BEGIN STORED ROWS

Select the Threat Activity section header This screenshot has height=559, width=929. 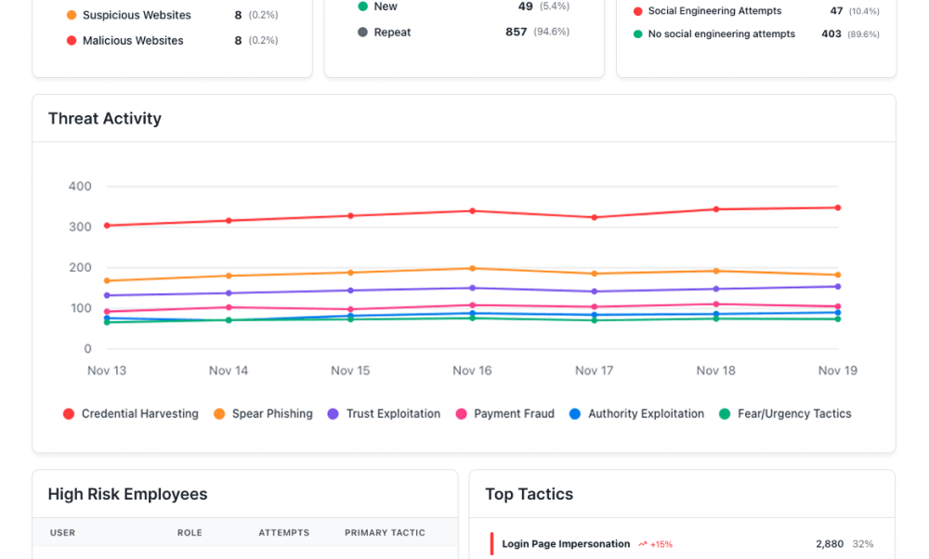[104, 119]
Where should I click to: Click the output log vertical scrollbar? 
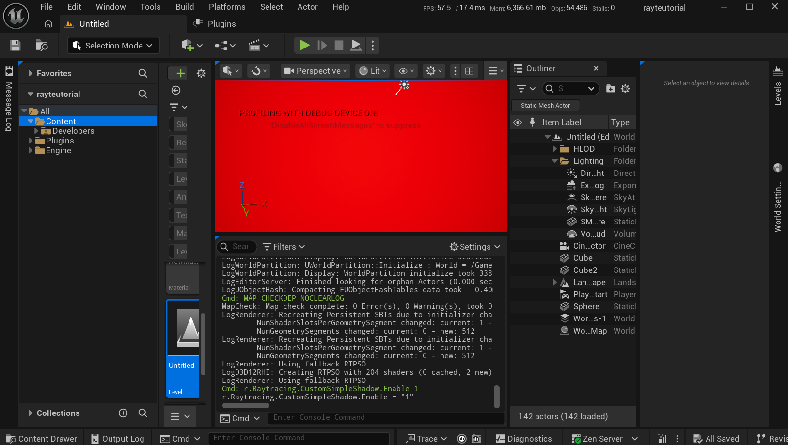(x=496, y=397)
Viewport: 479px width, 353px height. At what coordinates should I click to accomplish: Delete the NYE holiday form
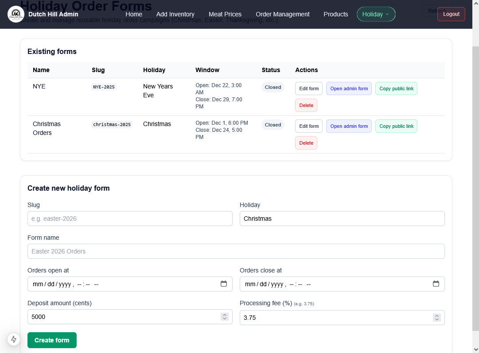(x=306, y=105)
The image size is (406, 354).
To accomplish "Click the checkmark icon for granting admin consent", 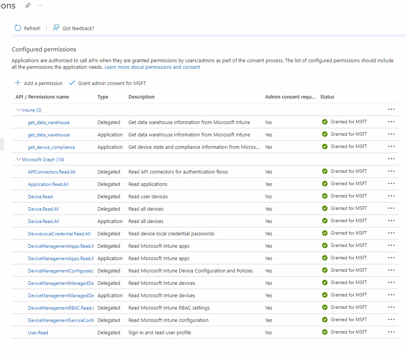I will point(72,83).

END STORED ROWS

DIRECTIVE:
Report how many lines in the source records contain the string "should". Case counts. Give only the number.

RESPONSE:
2